What to do ▸ Transcribe exactly everything in the data below from the line containing "TOUTES (75, 2291)" down to the line containing "Pancartes SNCF (90, 1097)", both lines included and nothing further.
++++
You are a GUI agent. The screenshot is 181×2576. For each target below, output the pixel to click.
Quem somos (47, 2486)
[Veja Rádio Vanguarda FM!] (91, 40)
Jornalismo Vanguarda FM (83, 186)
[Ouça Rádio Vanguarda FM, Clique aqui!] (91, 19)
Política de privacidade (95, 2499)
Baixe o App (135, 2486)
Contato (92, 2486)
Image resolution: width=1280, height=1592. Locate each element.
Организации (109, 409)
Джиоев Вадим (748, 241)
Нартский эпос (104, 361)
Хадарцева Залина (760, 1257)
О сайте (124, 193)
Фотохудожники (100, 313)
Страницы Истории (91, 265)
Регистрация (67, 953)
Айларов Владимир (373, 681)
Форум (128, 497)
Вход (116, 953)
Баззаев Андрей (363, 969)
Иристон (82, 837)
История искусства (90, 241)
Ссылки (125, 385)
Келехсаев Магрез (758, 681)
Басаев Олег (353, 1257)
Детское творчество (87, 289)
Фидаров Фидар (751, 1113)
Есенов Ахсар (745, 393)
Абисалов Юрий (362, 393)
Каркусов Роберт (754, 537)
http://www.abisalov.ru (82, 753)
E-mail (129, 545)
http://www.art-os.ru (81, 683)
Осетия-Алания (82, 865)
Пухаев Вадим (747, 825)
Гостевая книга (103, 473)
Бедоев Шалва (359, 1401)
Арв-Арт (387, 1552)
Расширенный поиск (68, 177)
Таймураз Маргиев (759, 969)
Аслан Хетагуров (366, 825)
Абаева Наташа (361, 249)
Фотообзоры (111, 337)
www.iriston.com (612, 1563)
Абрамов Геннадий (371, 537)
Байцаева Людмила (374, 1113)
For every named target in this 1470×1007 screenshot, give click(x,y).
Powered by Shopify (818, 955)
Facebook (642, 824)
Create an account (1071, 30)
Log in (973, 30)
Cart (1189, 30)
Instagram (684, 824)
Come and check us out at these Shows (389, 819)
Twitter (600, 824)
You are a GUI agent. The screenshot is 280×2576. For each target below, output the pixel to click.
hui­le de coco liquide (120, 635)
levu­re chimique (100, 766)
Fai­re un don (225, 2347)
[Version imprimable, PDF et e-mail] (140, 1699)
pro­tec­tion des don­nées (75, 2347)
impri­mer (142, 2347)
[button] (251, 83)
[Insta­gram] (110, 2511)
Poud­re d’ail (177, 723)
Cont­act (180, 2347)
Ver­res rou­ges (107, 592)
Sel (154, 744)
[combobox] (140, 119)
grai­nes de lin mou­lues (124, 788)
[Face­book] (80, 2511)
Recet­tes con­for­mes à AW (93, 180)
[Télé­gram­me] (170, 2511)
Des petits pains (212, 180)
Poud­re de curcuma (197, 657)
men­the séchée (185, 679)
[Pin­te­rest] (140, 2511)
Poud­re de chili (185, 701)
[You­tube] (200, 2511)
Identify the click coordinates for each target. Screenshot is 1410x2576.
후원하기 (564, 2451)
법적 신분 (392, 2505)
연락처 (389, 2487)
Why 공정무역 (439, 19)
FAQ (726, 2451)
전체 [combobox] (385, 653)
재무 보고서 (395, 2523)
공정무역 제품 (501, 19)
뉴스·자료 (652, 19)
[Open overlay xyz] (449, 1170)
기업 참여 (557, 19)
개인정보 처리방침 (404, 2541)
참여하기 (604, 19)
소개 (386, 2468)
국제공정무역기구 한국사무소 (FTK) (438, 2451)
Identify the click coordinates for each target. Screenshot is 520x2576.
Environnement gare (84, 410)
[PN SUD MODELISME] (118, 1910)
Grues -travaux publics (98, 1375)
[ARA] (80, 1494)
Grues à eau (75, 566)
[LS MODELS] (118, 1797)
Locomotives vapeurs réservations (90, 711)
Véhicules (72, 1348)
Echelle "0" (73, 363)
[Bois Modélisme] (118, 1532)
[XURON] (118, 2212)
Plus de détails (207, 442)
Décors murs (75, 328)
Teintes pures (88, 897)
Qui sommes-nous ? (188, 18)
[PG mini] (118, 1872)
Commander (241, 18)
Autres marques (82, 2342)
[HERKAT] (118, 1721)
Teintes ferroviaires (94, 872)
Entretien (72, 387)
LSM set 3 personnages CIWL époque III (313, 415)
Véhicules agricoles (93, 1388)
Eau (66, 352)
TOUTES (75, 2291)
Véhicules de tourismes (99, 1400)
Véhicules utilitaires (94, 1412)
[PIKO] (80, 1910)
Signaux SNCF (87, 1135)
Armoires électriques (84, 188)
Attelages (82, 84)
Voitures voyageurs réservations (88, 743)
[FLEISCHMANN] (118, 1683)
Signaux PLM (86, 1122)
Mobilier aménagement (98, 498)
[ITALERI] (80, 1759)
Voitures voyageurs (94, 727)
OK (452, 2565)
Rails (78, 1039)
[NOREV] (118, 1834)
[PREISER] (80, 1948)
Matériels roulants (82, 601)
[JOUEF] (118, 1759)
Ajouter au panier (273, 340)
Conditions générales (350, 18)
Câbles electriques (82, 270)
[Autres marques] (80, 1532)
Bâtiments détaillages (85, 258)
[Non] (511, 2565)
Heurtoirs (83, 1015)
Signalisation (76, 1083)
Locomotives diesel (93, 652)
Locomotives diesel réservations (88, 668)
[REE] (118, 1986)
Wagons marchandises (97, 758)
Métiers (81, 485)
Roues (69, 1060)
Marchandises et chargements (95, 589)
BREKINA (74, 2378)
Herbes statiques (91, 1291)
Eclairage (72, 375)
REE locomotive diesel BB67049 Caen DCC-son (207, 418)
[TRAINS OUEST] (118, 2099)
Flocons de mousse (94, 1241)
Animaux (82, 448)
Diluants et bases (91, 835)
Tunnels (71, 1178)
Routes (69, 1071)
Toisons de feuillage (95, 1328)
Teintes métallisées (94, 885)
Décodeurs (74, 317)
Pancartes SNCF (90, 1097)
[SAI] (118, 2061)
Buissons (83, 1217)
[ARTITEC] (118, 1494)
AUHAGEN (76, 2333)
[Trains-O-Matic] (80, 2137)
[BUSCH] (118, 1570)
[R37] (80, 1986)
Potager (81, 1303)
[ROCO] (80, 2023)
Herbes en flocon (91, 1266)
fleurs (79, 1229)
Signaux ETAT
++++
Final answer ▸
TOUTES (75, 2291)
Véhicules de tourismes (99, 1400)
Véhicules utilitaires (94, 1412)
[PIKO] (80, 1910)
Signaux SNCF (87, 1135)
Armoires électriques (84, 188)
Attelages (82, 84)
Voitures voyageurs réservations (88, 743)
[FLEISCHMANN] (118, 1683)
Signaux PLM (86, 1122)
Mobilier aménagement (98, 498)
[ITALERI] (80, 1759)
Voitures voyageurs (94, 727)
OK (452, 2565)
Rails (78, 1039)
[NOREV] (118, 1834)
[PREISER] (80, 1948)
Matériels roulants (82, 601)
[JOUEF] (118, 1759)
Ajouter au panier (273, 340)
Conditions générales (350, 18)
Câbles electriques (82, 270)
[Autres marques] (80, 1532)
Bâtiments détaillages (85, 258)
[Non] (511, 2565)
Heurtoirs (83, 1015)
Signalisation (76, 1083)
Locomotives diesel (93, 652)
Locomotives diesel réservations (88, 668)
[REE] (118, 1986)
Wagons marchandises (97, 758)
Métiers (81, 485)
Roues (69, 1060)
Marchandises et chargements (95, 589)
BREKINA (74, 2378)
Herbes statiques (91, 1291)
Eclairage (72, 375)
REE locomotive diesel BB67049 Caen DCC-son (207, 418)
[TRAINS OUEST] (118, 2099)
Flocons de mousse (94, 1241)
Animaux (82, 448)
Diluants et bases (91, 835)
Tunnels (71, 1178)
Routes (69, 1071)
Toisons de feuillage (95, 1328)
Teintes métallisées (94, 885)
Décodeurs (74, 317)
Pancartes SNCF (90, 1097)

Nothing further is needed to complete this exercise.